When Mayor Bloomberg asked business leaders about the city’s economic prospects, the complaint he said he heard most often was a shortage of top-notch talent in computer science and engineering. The hope was that a new graduate school could turn the tech sector into another pillar of the city’s economy, like finance, medicine and media. In 2010, the mayor announced a contest, offering city-owned land on Roosevelt Island worth hundreds of millions of dollars, and up to $100 million worth of capital improvements.

Columbia, New York University, Carnegie Mellon and others submitted proposals, but only one, Stanford, proposed a project as big as Cornell’s. Columbia and N.Y.U. already had engineering schools in the city and plans for expansion, while Stanford had a thriving relationship with Silicon Valley.

More than any other bidder, Cornell saw the contest as a potential game changer. An Ivy League university with highly ranked programs in computer science and engineering, Cornell had a geographic disadvantage.
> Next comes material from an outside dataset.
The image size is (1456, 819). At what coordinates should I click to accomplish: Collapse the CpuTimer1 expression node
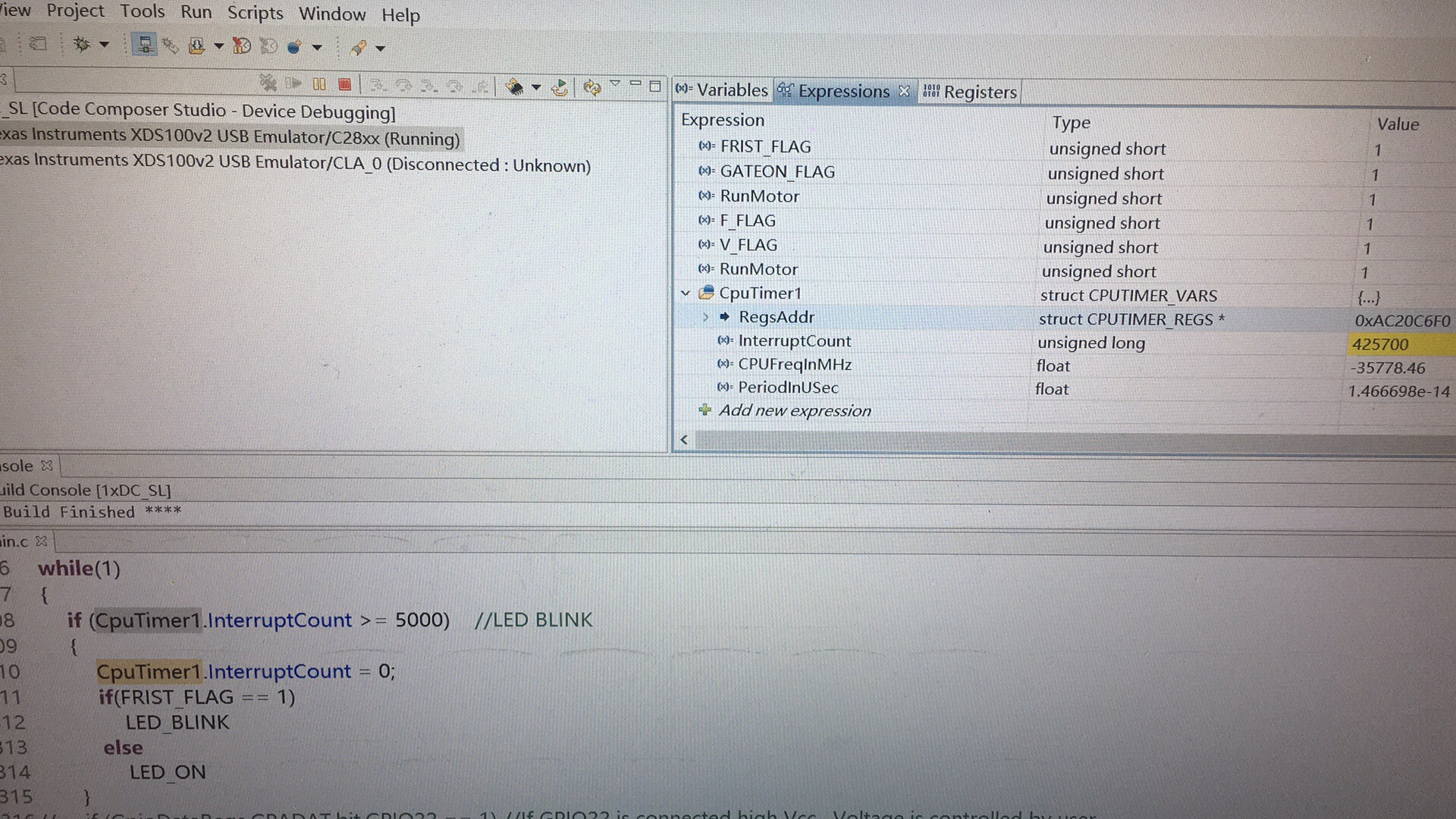pos(686,293)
Ithaca, small and remote, was not likely to become the heart of a new Silicon Valley.

But New York City, with a growing lineup of tech businesses and a large contingent of Cornell alumni, was a second home to the university — site of its medical school, part of its labor relations school and architecture school and other facilities. For years, Cornell has offered a bus service between the city and Ithaca, making the four-and-a-half-hour drive several times daily.

City officials said no university worked as hard as Cornell to accommodate and impress them, and in December 2011, Cornell’s joint bid with the Technion was named the winner. Columbia and N.Y.U. were also awarded grants to expand tech offerings in what Mayor Bloomberg dubs Applied Sciences NYC.

Last month, plans for the 12-acre campus on Roosevelt Island won approval from the City Planning Commission and have gone to the City Council for final approval. When finished, in about 25 years, the campus is projected to have more than 2,000 students and two million square feet of space. The timetable calls for the first building to open in 2017.

David J. Skorton, Cornell’s president, says that helping create one of the world’s great tech environments may be the university’s most important venture of the next generation. “It’s a terrific opportunity to create a model institution for 21st-century higher education in the applied sciences,” Dr. Skorton said, “and it boosts the visibility of the university as a whole.”

He also cites the rather old-school benefit of being in the thick of things.

“Interactions can occur at a very long distance now, but you still see that many, many serendipitous steps forward are based on the old concept of bumping into people, having lunch, that personal interaction,” Dr. Skorton said. “We’re already seeing that in the temporary campus, in the Google space.

“Even with all our technology,” he added, “proximity still really matters.”